人手不足の企業は65%と2019年に次ぐ深刻な状況

調査では、人手不足の状況についても尋ねている。64.9%の企業が「人手が不足している」と回答し、同割合は前年調査(2021年7~8月)の36.4%から15.0ポイント増加した。なお、2019年調査では同割合は66.4%だった。

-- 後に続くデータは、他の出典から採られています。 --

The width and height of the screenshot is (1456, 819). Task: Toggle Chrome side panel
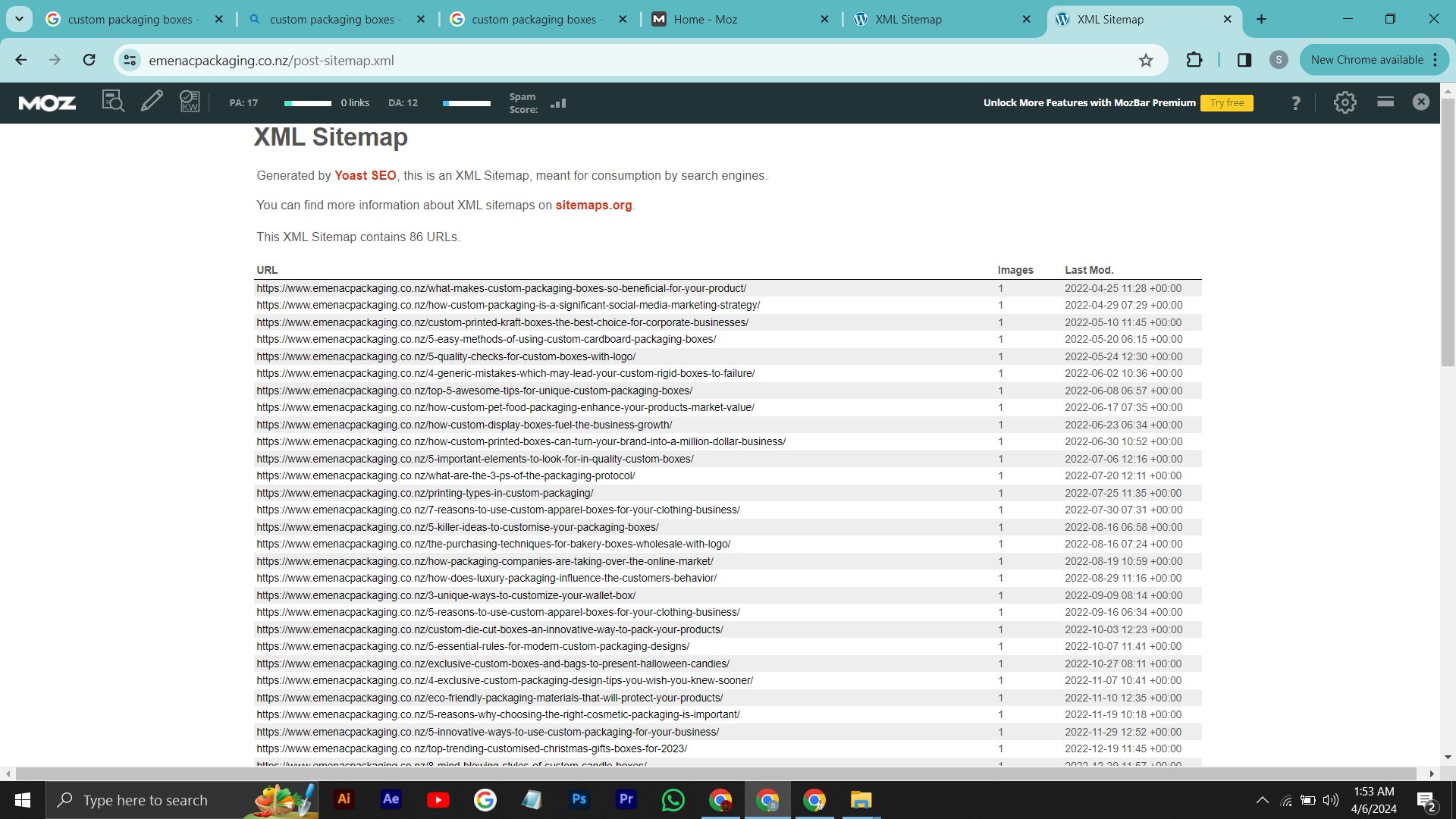pos(1244,60)
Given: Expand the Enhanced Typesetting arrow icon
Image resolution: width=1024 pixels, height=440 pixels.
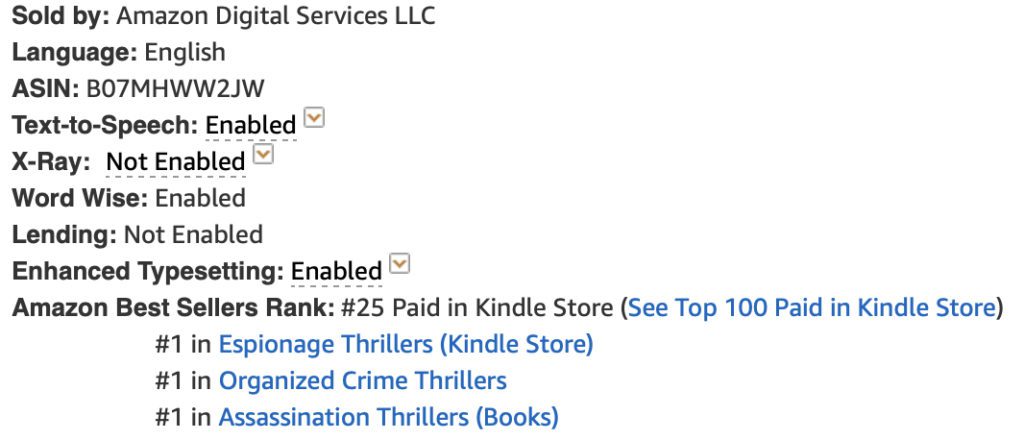Looking at the screenshot, I should pos(399,264).
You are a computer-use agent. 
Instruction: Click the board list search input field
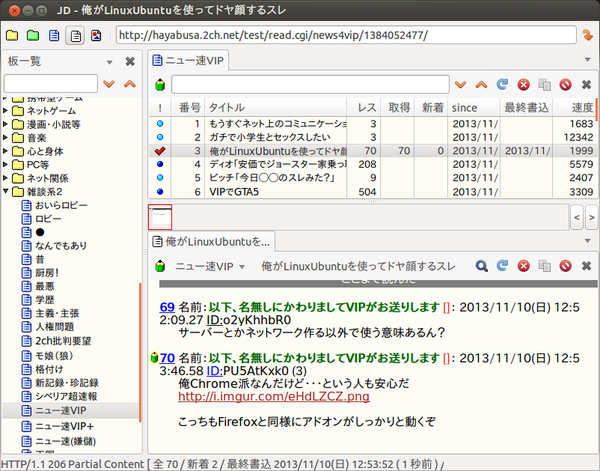point(51,83)
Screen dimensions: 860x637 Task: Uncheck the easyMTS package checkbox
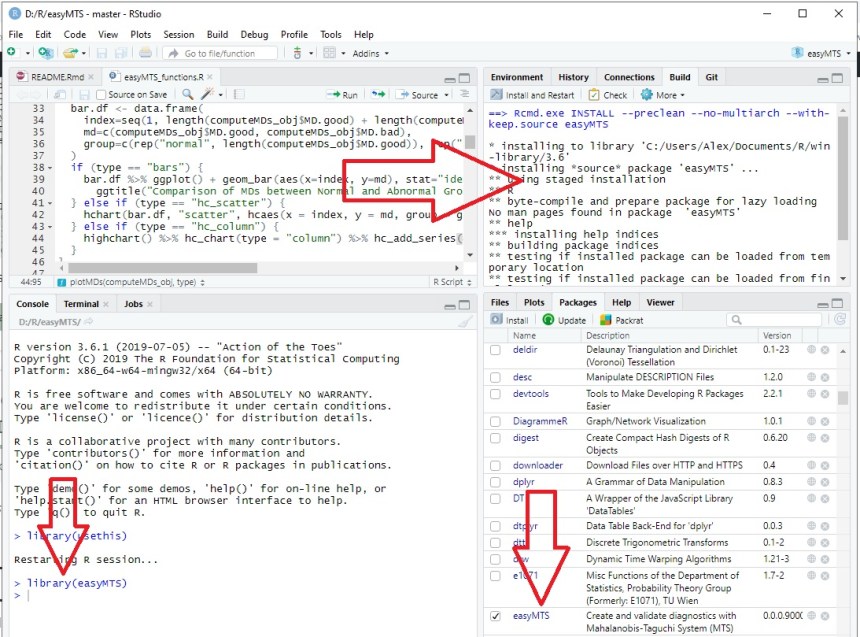click(495, 616)
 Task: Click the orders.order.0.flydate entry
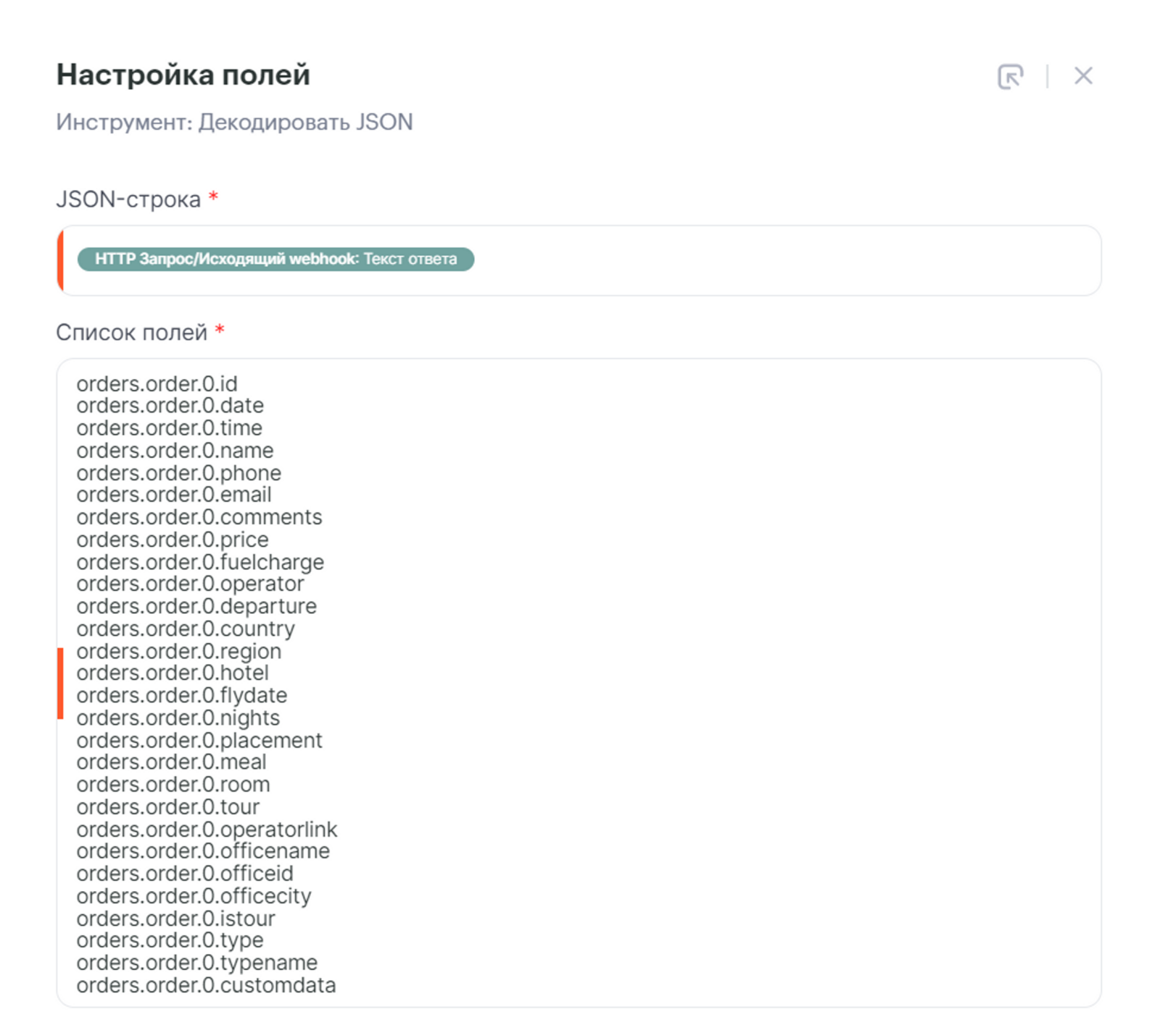181,695
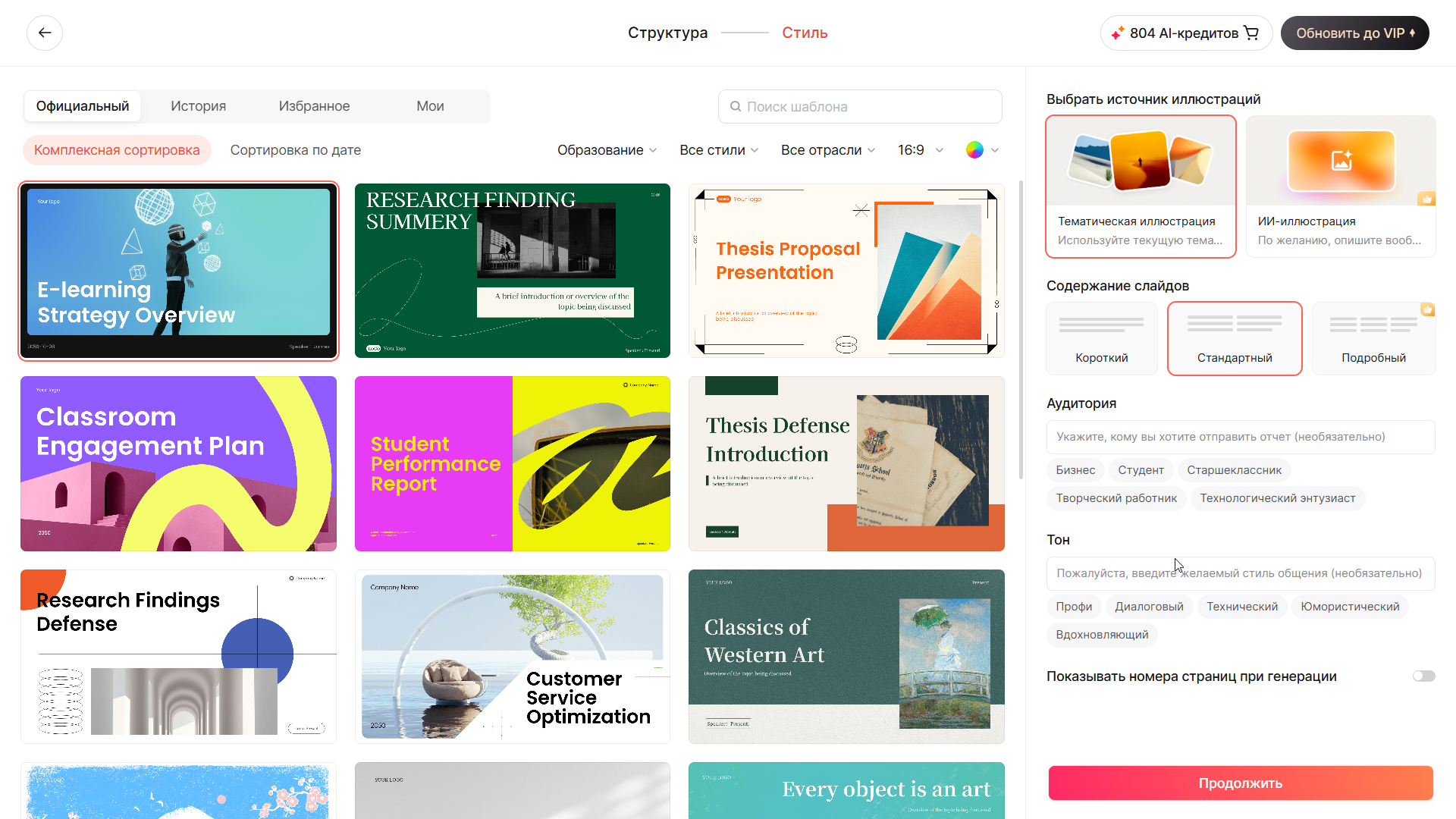Screen dimensions: 1456x819
Task: Open the shopping cart next to AI-credits
Action: click(1253, 33)
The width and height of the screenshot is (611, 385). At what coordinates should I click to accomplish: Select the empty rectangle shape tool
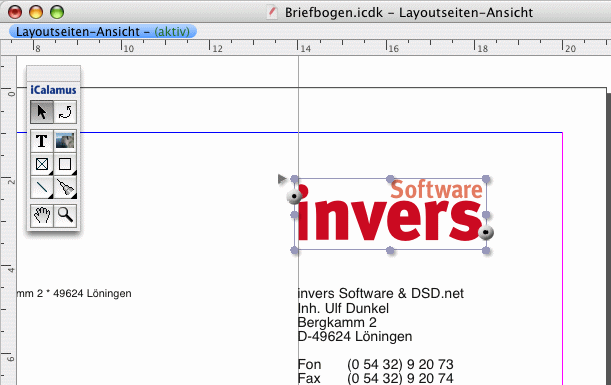coord(65,164)
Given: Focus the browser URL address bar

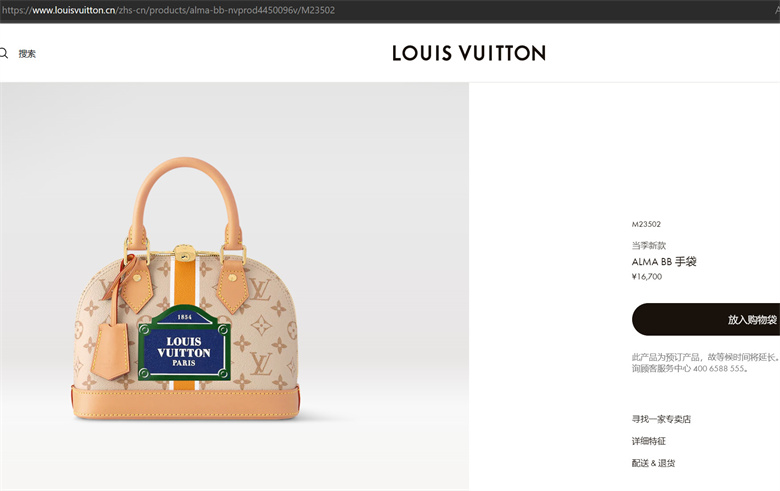Looking at the screenshot, I should 390,10.
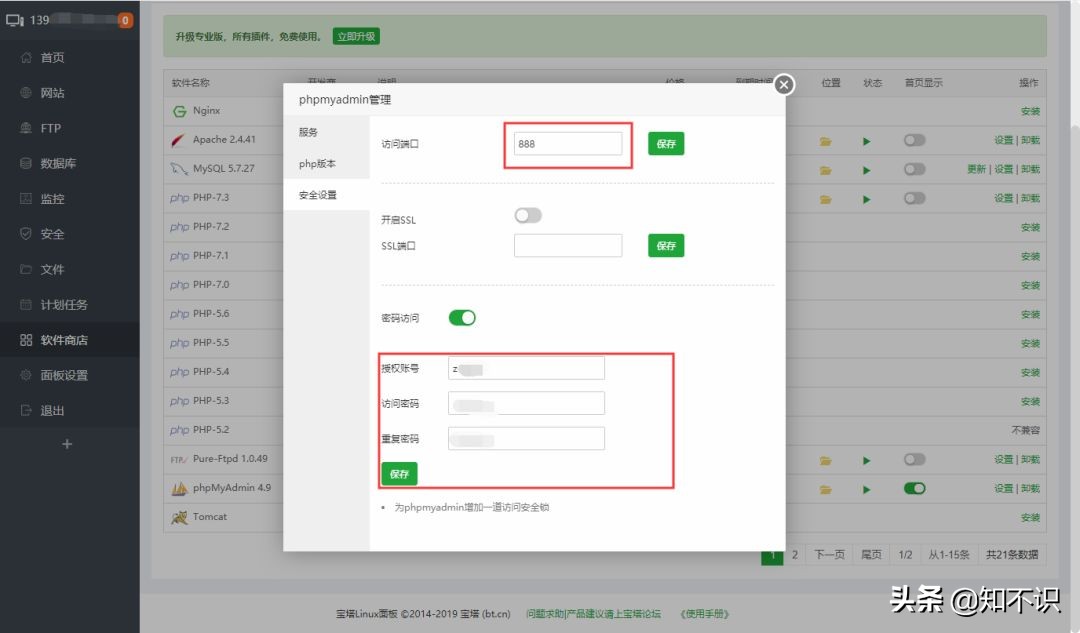Open 首页 from the sidebar

click(52, 58)
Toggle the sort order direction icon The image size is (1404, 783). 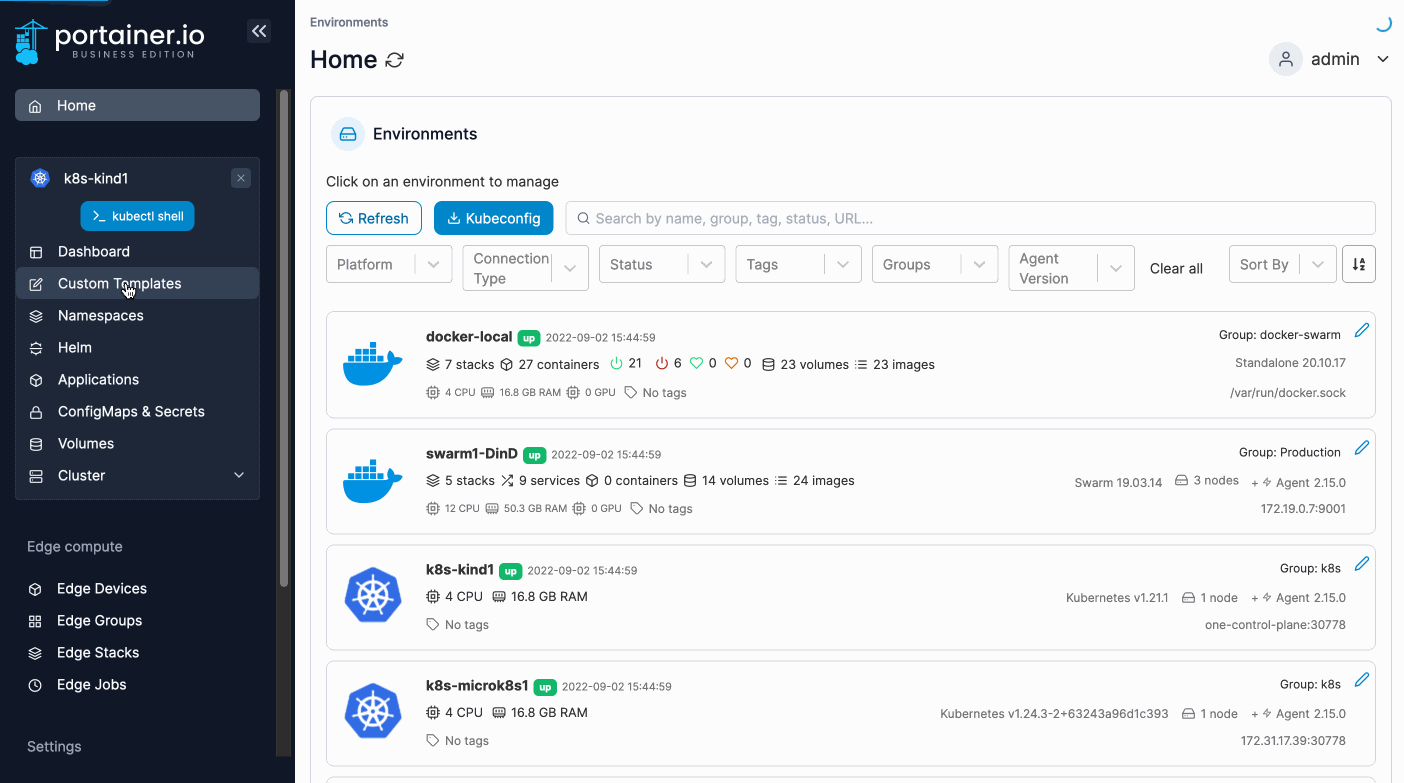[1359, 264]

「人手が不足している」割合を業種別にみると、「建設業」(77.6%)や「運輸業」(76.6%)、「介護・看護業」(74.5%)で、不足感が強いとの結果があらわれており、コロナ禍で深刻な影響を受けた「宿泊・飲食業」でも73.9%となっている。

対応策は正社員の採用や業務効率化

「人手が不足している」と回答した企業に対応方法を聞いたところ(複数回答)、「正社員の採用」が83.8%と最も高く、「有期雇用社員の採用」の48.1%を大きく上回る。

これらに次いで高いのは「業務プロセスの見直しによる業務効率化」の38.7%で、以下「社員の能力開発による生産性向上」(32.4%)、「IT化等設備投資による生産性向上」(29.8%)などの順となっている。

人手不足の状況を受け、求職者に対してどのような魅力ある企業・職場となるための取り組みを行っているか尋ねると(複数回答)、「賃上げの実施、募集賃金の引き上げ」が57.0%で最も割合が高く、次いで「福利厚生の充実」(45.9%)、「人材育成・研修制度の充実」(41.1%)、「オフィス・工場等、職場の環境整備」(35.9%)、「ワークライフバランスの推進」(28.1%)などの順で高かった。

「多様で柔軟な時間設定による働き方の推進」(21.0%)、「場所にとらわれない柔軟な働き方の推進」(11.0%)のうちいずれかを回答した企業(=「柔軟で多様な働き方」導入に取り組む企業)の割合は26.1%となっている。